### [PROVIDED ENTRIES]
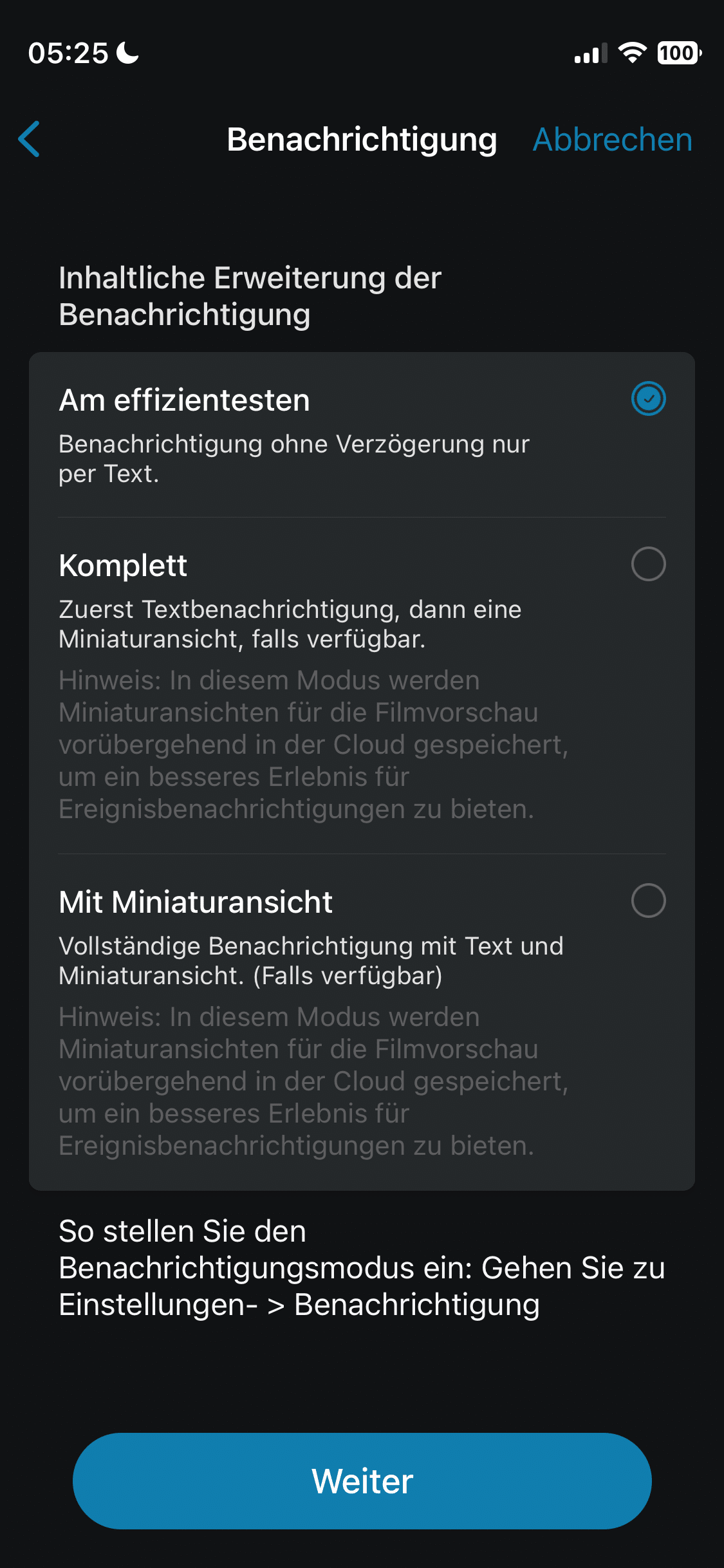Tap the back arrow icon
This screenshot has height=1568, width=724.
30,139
* * *
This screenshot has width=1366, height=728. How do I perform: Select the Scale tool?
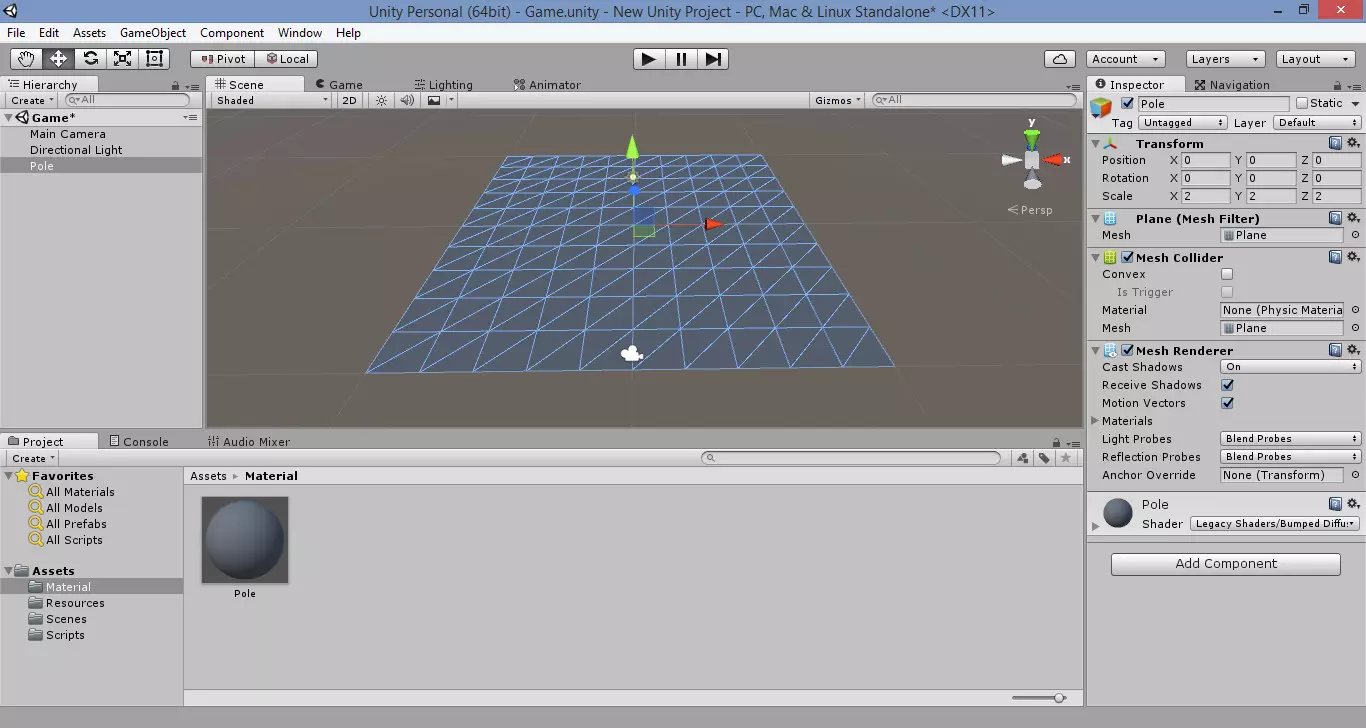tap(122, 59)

### [TASK BRIEF]
Quote the lines exactly as they appear, beginning with the line that contains "This screenshot has width=1366, height=728." and ending after the line that contains "tap(122, 59)", with both of those lines included. Omit the pictures from your answer.

### [COMPLETE RESPONSE]
This screenshot has width=1366, height=728. How do I perform: Select the Scale tool?
tap(122, 59)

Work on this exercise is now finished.